Reserve Bank of India (RBI) governor Shaktikanta Das will release the first by-monthly monetary policy statement of fiscal 2022 in a press conference on Wednesday. The statement was prepared by the six-member Monetary Policy Committee (MPC), or the rate-setting panel, headed by Das after three-day marathon meeting could shed light on the following points.
Rate Action & Commentary
A change in policy rates is unlikely to happen but a hike is expected at the end of the current fiscal or the next. Most bankers and economists also want the RBI to support the recovery that has just begun by maintaining the present rates.
The MPC is unlikely to revise down its FY22 forecast of 105% amid localized lockdowns due to fresh wave of pandemic. But RBI could revise its Q1FY22 forecast of 26.2%. Lead indicators also point to mid sequential moderation in RBI policies.

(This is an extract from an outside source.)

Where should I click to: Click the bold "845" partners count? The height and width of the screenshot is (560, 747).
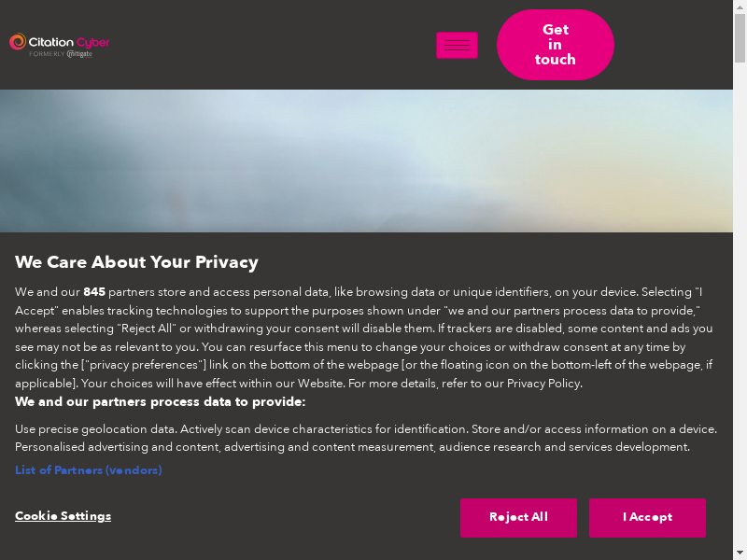pos(94,292)
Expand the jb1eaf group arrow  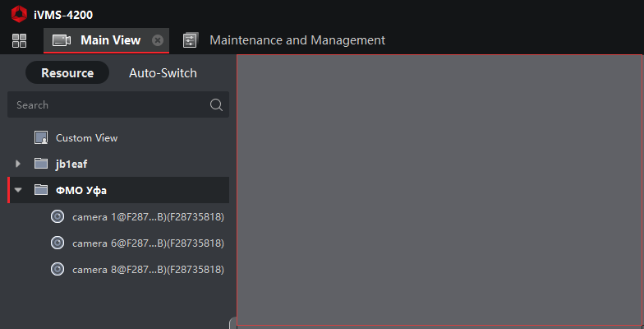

Rising input costs, commodity prices, and sticky core inflation could press RBI to revise its inflation forecast for the Q2FY22. The central bank projected inflation at 5.2-5% in Q1FY22 and 4.3% in the second half in its February policy. According to Madhavi Arora, economist, Emkay Global, there could be little tinkering with inflation forecasts.
While the experts are divided into liquid normalization process of RBI, but there are strong chances that the central bank could start liquidity normalization in the second half of the fiscal. But Sonal Varma and Aurodeep Nandi, economists, Nomura believe that RBI could start the process in mid-2021.